Some of the competitors at this inaugural WASZP Games are on in their teens and come directly from Optimists. One such competitor is Max Wallenburg from Switzerland who was Optimist World Champion in 2016 and a very promising future WASZP champion.
“I also sail a Nacra 15 competitively but this is my first regatta in a foiling monohull. To sail the WASZP you need to have a lot of technique, a lot of feeling, if you don’t have that basically you cannot foil.”
Max was only able to finish one race on day 1 of the championship due to a breakage but today he finished mid fleet and got a lot closer to some of the top riders.
The WASZP has two rigs to suit all ages and weights of sailor. Both rigs sail in the same fleet and are scored together. One of the Optimist sailors from the Foiling Norway group, 15 year old Nicolai Jacobsen, leads the smaller 6.9m rig group. Nicolai finished day 2 of the championship in 19th place overall.
With six races and a discard coming in to play, Harry Mighell has taken the lead with a good score of 1,2,1 for the day, to sit one point ahead of Reed Baldridge (USA) on 10 points and Kohei Kajimoto in third on 19 points.
The first of the young guns, Joan Costa, a 17 year old from Club Vela Pelamos, sits in a very impressive 4th place overall and Stefano Ferrighi from Italy slips two places to 5th.
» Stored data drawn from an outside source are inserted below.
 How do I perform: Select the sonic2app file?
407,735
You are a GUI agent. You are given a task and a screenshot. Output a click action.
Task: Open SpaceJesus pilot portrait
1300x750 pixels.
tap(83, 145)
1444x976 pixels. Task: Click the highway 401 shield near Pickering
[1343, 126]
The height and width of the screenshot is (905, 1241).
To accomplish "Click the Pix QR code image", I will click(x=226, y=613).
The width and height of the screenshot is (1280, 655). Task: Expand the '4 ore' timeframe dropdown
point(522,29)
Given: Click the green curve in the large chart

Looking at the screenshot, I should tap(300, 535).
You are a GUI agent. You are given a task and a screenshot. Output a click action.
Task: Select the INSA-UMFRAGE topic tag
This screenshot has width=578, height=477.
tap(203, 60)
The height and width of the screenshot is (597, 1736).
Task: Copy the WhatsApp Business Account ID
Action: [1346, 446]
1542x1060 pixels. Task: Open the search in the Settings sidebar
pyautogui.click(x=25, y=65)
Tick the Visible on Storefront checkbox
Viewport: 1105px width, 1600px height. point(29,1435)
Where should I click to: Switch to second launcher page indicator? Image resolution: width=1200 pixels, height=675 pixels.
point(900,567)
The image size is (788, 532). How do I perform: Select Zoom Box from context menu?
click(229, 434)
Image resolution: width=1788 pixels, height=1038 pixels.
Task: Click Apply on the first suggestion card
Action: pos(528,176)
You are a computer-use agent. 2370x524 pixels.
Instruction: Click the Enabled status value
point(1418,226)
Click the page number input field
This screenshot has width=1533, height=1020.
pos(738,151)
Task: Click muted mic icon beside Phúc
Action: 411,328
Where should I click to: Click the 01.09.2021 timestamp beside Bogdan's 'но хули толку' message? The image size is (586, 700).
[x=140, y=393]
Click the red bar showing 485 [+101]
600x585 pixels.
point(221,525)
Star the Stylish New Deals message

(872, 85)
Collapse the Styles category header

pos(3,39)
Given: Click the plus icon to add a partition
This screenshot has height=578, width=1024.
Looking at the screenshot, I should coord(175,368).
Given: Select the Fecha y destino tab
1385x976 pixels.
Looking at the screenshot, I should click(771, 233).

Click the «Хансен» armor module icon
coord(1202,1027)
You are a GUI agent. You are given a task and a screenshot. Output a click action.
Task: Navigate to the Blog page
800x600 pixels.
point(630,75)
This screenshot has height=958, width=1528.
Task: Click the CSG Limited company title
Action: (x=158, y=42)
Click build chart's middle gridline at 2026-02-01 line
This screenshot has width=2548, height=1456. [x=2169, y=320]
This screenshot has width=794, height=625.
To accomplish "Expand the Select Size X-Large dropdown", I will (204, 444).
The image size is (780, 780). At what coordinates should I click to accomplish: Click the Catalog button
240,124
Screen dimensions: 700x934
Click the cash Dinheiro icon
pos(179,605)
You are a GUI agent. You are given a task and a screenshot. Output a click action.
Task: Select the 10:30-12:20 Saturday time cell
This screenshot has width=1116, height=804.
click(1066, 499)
Kiwi Bruce Curson sailed a great day to move up into sixth overall and Stuart Appleby from Weymouth also moved up into the top 10.
The GPS Speed Challenge winner of the day was French Olympic sailor Pierre Leboucher with a peak speed of 21 knots.
The schedule for Friday is for some Slalom Racing in the morning followed by Championship Racing in the afternoon.
The schedule for the International WASZP Games extends from August 2 to 5.